- **What needs to be done**: Reproduce the entries so that every line matches the original exactly.

- **Material to process**:

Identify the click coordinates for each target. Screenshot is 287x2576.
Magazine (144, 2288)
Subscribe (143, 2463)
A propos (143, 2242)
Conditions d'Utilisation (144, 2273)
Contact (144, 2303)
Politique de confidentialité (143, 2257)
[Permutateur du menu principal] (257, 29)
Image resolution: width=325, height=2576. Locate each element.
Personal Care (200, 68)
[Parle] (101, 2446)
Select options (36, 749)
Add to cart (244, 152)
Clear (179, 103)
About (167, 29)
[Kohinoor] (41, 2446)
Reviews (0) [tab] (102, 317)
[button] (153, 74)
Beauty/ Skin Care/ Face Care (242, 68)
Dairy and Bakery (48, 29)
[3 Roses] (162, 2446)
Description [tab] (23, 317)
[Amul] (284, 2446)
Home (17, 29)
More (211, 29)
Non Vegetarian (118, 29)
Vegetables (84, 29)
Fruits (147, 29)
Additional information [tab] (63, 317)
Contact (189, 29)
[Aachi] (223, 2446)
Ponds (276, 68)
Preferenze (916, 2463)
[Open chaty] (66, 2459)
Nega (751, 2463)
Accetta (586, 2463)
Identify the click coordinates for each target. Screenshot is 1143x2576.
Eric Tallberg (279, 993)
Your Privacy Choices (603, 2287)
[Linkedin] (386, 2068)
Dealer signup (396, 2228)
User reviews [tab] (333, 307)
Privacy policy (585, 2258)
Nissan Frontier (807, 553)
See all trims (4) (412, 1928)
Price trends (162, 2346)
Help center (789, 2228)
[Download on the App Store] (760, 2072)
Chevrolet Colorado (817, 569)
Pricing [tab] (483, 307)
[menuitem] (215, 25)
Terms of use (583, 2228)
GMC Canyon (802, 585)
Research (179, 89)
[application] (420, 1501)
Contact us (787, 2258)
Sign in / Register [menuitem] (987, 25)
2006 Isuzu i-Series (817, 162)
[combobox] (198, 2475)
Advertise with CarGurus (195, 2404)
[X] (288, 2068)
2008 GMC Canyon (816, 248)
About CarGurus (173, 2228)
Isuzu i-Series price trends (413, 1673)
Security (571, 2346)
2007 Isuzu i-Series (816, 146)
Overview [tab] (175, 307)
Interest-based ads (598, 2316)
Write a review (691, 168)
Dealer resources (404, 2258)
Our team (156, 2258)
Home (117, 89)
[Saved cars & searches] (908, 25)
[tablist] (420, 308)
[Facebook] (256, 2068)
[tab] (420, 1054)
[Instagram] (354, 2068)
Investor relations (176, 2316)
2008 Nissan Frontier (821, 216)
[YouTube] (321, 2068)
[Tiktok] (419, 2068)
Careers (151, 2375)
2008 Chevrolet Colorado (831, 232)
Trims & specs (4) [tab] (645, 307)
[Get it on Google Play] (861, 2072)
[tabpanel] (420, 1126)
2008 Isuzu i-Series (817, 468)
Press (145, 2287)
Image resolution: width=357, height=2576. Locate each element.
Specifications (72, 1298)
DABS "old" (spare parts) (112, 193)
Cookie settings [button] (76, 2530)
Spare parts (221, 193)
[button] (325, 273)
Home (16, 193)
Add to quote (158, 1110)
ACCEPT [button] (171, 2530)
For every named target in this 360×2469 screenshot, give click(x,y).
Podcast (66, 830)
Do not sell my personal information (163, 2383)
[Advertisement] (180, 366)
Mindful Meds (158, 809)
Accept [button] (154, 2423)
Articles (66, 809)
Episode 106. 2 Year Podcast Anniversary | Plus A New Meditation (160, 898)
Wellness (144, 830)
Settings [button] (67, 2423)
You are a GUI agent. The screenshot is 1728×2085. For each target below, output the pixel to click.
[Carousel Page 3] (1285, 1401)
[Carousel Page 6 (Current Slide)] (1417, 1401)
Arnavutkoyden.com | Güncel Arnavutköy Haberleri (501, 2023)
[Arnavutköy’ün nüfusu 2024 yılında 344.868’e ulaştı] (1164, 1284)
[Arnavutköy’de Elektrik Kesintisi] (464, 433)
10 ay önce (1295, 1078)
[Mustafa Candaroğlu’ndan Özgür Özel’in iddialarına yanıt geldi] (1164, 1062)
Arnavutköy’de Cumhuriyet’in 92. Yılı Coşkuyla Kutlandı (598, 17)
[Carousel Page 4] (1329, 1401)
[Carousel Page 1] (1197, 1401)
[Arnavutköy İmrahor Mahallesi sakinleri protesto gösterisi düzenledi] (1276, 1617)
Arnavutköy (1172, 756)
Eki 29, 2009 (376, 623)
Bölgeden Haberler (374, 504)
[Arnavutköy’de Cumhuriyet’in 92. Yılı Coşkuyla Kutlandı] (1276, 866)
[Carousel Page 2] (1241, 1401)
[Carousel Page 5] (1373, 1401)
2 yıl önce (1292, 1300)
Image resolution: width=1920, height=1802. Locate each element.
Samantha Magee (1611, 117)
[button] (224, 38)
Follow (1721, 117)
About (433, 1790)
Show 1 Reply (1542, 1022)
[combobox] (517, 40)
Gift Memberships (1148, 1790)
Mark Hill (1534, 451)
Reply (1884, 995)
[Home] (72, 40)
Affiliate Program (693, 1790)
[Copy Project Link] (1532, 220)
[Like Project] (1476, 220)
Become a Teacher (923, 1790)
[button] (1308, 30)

- **Written solution**:
Identify the click coordinates for each target. Screenshot is 287x2576.
Magazine (144, 2288)
Subscribe (143, 2463)
A propos (143, 2242)
Conditions d'Utilisation (144, 2273)
Contact (144, 2303)
Politique de confidentialité (143, 2257)
[Permutateur du menu principal] (257, 29)
Image resolution: width=325, height=2576. Locate each element.
Personal Care (200, 68)
[Parle] (101, 2446)
Select options (36, 749)
Add to cart (244, 152)
Clear (179, 103)
About (167, 29)
[Kohinoor] (41, 2446)
Reviews (0) [tab] (102, 317)
[button] (153, 74)
Beauty/ Skin Care/ Face Care (242, 68)
Dairy and Bakery (48, 29)
[3 Roses] (162, 2446)
Description [tab] (23, 317)
[Amul] (284, 2446)
Home (17, 29)
More (211, 29)
Non Vegetarian (118, 29)
Vegetables (84, 29)
Fruits (147, 29)
Additional information [tab] (63, 317)
Contact (189, 29)
[Aachi] (223, 2446)
Ponds (276, 68)
Preferenze (916, 2463)
[Open chaty] (66, 2459)
Nega (751, 2463)
Accetta (586, 2463)
Identify the click coordinates for each target. Screenshot is 1143x2576.
Eric Tallberg (279, 993)
Your Privacy Choices (603, 2287)
[Linkedin] (386, 2068)
Dealer signup (396, 2228)
User reviews [tab] (333, 307)
Privacy policy (585, 2258)
Nissan Frontier (807, 553)
See all trims (4) (412, 1928)
Price trends (162, 2346)
Help center (789, 2228)
[Download on the App Store] (760, 2072)
Chevrolet Colorado (817, 569)
Pricing [tab] (483, 307)
[menuitem] (215, 25)
Terms of use (583, 2228)
GMC Canyon (802, 585)
Research (179, 89)
[application] (420, 1501)
Contact us (787, 2258)
Sign in / Register [menuitem] (987, 25)
2006 Isuzu i-Series (817, 162)
[combobox] (198, 2475)
Advertise with CarGurus (195, 2404)
[X] (288, 2068)
2008 GMC Canyon (816, 248)
About CarGurus (173, 2228)
Isuzu i-Series price trends (413, 1673)
Security (571, 2346)
2007 Isuzu i-Series (816, 146)
Overview [tab] (175, 307)
Interest-based ads (598, 2316)
Write a review (691, 168)
Dealer resources (404, 2258)
Our team (156, 2258)
Home (117, 89)
[Saved cars & searches] (908, 25)
[tablist] (420, 308)
[Facebook] (256, 2068)
[tab] (420, 1054)
[Instagram] (354, 2068)
Investor relations (176, 2316)
2008 Nissan Frontier (821, 216)
[YouTube] (321, 2068)
[Tiktok] (419, 2068)
Careers (151, 2375)
2008 Chevrolet Colorado (831, 232)
Trims & specs (4) [tab] (645, 307)
[Get it on Google Play] (861, 2072)
[tabpanel] (420, 1126)
2008 Isuzu i-Series (817, 468)
Press (145, 2287)
Image resolution: width=357, height=2576. Locate each element.
Specifications (72, 1298)
DABS "old" (spare parts) (112, 193)
Cookie settings [button] (76, 2530)
Spare parts (221, 193)
[button] (325, 273)
Home (16, 193)
Add to quote (158, 1110)
ACCEPT [button] (171, 2530)
For every named target in this 360×2469 screenshot, give click(x,y).
Podcast (66, 830)
Do not sell my personal information (163, 2383)
[Advertisement] (180, 366)
Mindful Meds (158, 809)
Accept [button] (154, 2423)
Articles (66, 809)
Episode 106. 2 Year Podcast Anniversary | Plus A New Meditation (160, 898)
Wellness (144, 830)
Settings [button] (67, 2423)
You are a GUI agent. The screenshot is 1728×2085. For each target below, output the pixel to click.
[Carousel Page 3] (1285, 1401)
[Carousel Page 6 (Current Slide)] (1417, 1401)
Arnavutkoyden.com | Güncel Arnavutköy Haberleri (501, 2023)
[Arnavutköy’ün nüfusu 2024 yılında 344.868’e ulaştı] (1164, 1284)
[Arnavutköy’de Elektrik Kesintisi] (464, 433)
10 ay önce (1295, 1078)
[Mustafa Candaroğlu’ndan Özgür Özel’in iddialarına yanıt geldi] (1164, 1062)
Arnavutköy’de Cumhuriyet’in 92. Yılı Coşkuyla Kutlandı (598, 17)
[Carousel Page 4] (1329, 1401)
[Carousel Page 1] (1197, 1401)
[Arnavutköy İmrahor Mahallesi sakinleri protesto gösterisi düzenledi] (1276, 1617)
Arnavutköy (1172, 756)
Eki 29, 2009 (376, 623)
Bölgeden Haberler (374, 504)
[Arnavutköy’de Cumhuriyet’in 92. Yılı Coşkuyla Kutlandı] (1276, 866)
[Carousel Page 2] (1241, 1401)
[Carousel Page 5] (1373, 1401)
2 yıl önce (1292, 1300)
Image resolution: width=1920, height=1802. Locate each element.
Samantha Magee (1611, 117)
[button] (224, 38)
Follow (1721, 117)
About (433, 1790)
Show 1 Reply (1542, 1022)
[combobox] (517, 40)
Gift Memberships (1148, 1790)
Mark Hill (1534, 451)
Reply (1884, 995)
[Home] (72, 40)
Affiliate Program (693, 1790)
[Copy Project Link] (1532, 220)
[Like Project] (1476, 220)
Become a Teacher (923, 1790)
[button] (1308, 30)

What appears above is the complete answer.